Note: When there is written something about Megabytes (or MBytes, or MB) in the following text, this refers to 'real' Megabytes. That is, 1MByte = 1MB = 1048576Byte.
Shared Memory Latency
The one-way latency for transparent transactions (accesses to remote memory) will be probably somewhat in the range from 4-5 microseconds. This value shall be equal for both write and read transactions. That is, a read transaction will take about 8-10 microseconds to complete.
Shared Memory Write Bandwidth
Tests on an Samsung Alpha UX board (533MHz 21164 Alpha, 66MHz Memory Bus,
21174 ChipSet) have shown a write bandwidth to raw Dual Ported Memory
(see also Hardware page) of
about 145MByte/s. This will be an upper limit for transparent write
bandwidth.
Since transparent writes need slightly more operations
than DPM writes the bandwidth shall be around 130MByte/s.
But maybe newer Alpha ChipSets or SPARC Chipsets or even maybe ChipSets for
Intel Architecture that implement a 64Bit PCI Bus can reach a higher
general PCI write bandwidth here.
21164 Alpha processor systems collect only up to 32Bytes and write them out
in a single PCI burst (only 4 PCI data phases). Larger bursts would
result in a significant higher bandwidth.

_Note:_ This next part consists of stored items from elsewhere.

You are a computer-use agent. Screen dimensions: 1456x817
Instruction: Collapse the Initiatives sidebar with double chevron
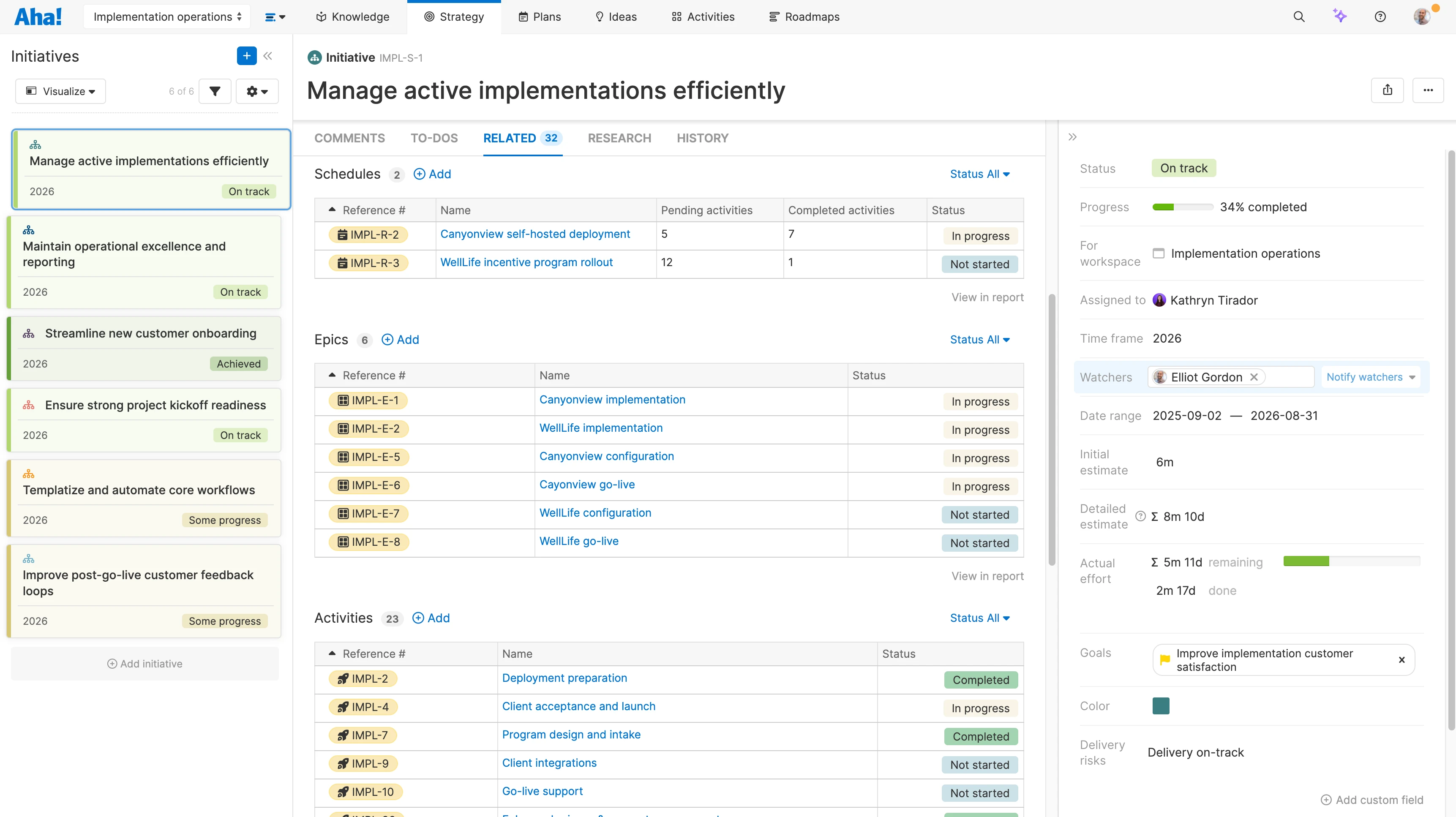[x=268, y=55]
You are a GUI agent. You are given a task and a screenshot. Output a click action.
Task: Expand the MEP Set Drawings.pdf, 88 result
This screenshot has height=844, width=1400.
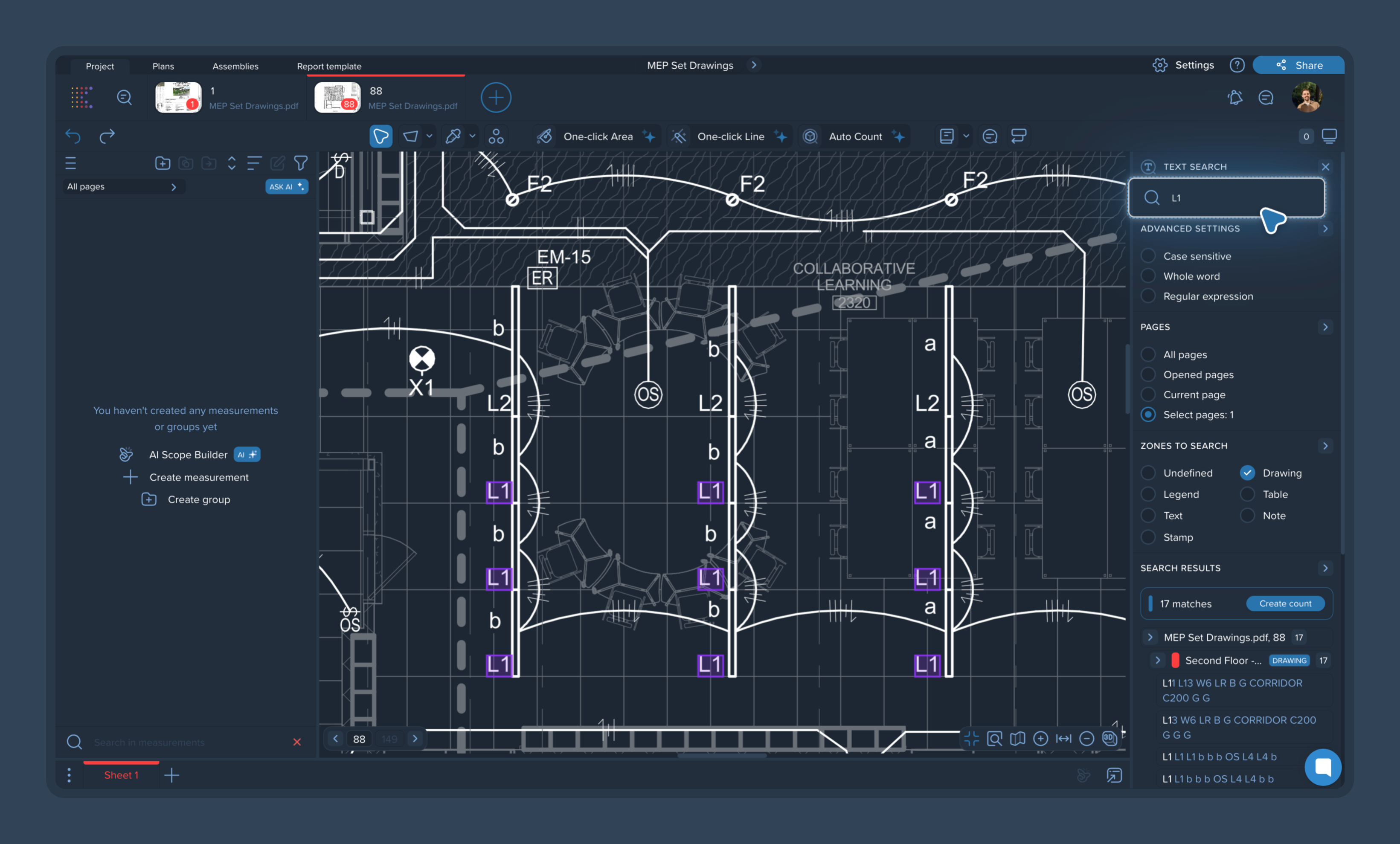[1150, 637]
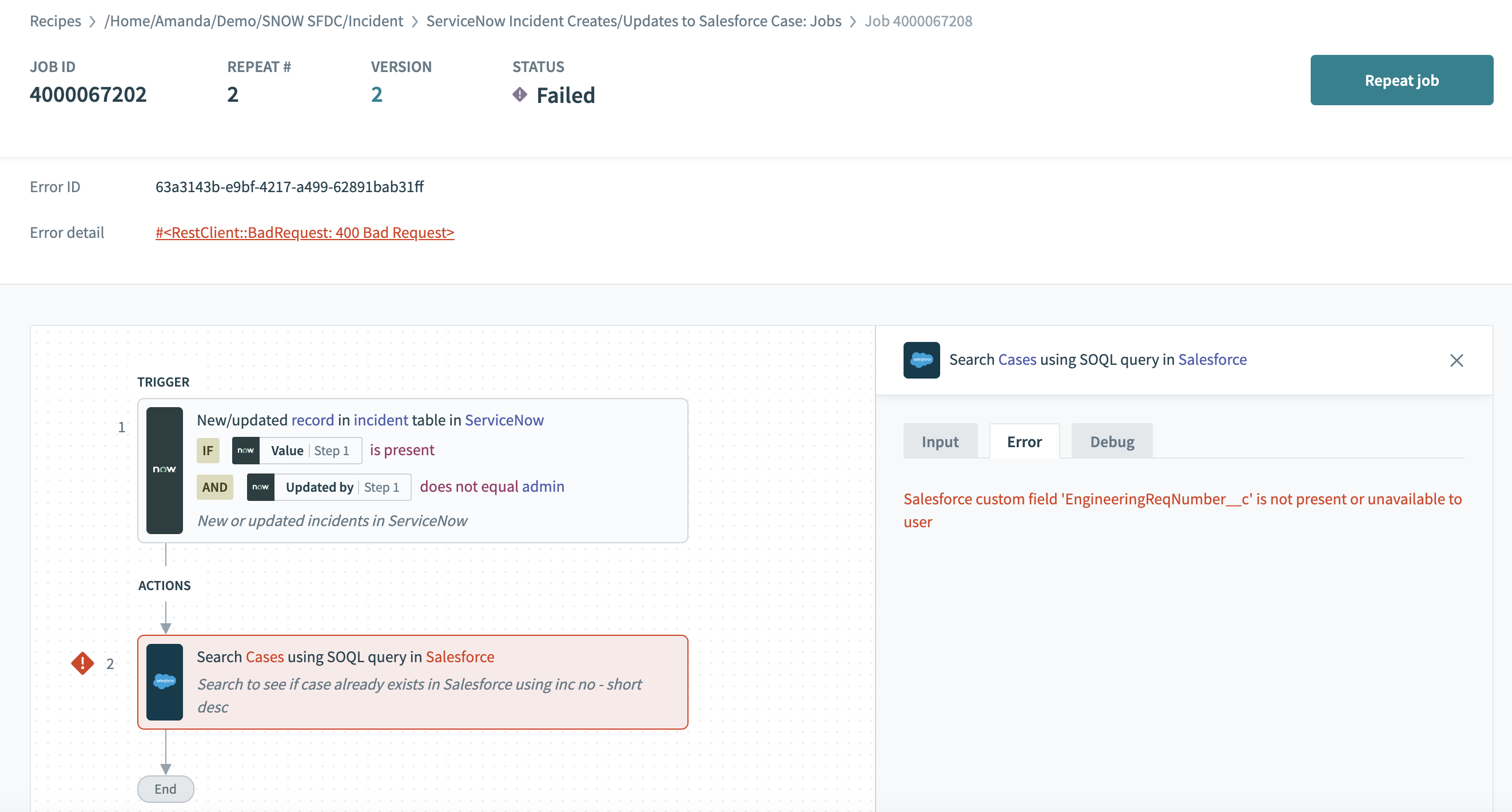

21264 systems have twice the amount of buffer capability (4 outstanding
64Byte write buffers). In hope that this causes just a longer PCI burst
(8 data phases) and no other overhead these systems will reach a raw PCI write
performance of 185MB/s.
Shared Memory Read Bandwidth
Reading is a completely different story than writing. Because of
cache coherency problems with PCI memory there is generally no
prefetching of data made by all ChipSets. That is, only this data
is read that the CPU has requested. The 21174 may be a small
exception because it always reads 64bits even if only 32bits are
requested. But the additional data that is read is discarded and
therfore this is no real prefetching.
Because no PCI bursts are made during read transactions, this
results in a very bad bandwidth that is about 8.8MByte/s for the
above mentioned Alpha-Board.
Besides the problem with the generally bad PCI performance there's
another problem that read transactions cannot be pipelined through
the communication system. That is, they require a complete round-trip
time before they complete from a point of view of the processor.
This results not only in a bad performance but the processor will
be blocked in most cases and can't do anything else than waiting
until the outstanding transaction completes.
To disarm this problem a little bit, Dolphin has implemented in their
PCI-SCI bridges a so-called 'Aggressive Prefetching Mode'. In this
mode the hardware can speculatively read data from remote nodes
although not really required at the moment. Later when the CPU really
requests this data it is faster available. But nevertheless still slow
because there's still the PCI read bottleneck.
Because our hardware is intended for message passing where sending
of data implies more write transactions than read transactions we
won't put a lot effort in speeding up transparent read operations.
To conclude, the bandwidth of transparent reads will be probably around 3-4Mbyte/s.
Remote DMA Latency
Here it is too vague to specify any value at the moment.
Remote DMA Bandwidth
Since the PCI-SCI bridge or rather the PCI Master inside will be able to merge subsequent local memory reads and writes we are looking forward to reach a very high bandwidth here that is maybe somewhere around 200MByte/s.
This high value should be at least reachable between two nodes A and B where B is the remote node and there is no other node C that communicates with B. Otherwise it is difficult to merge PCI transactions on node B since incoming packets are processed in strict order normally.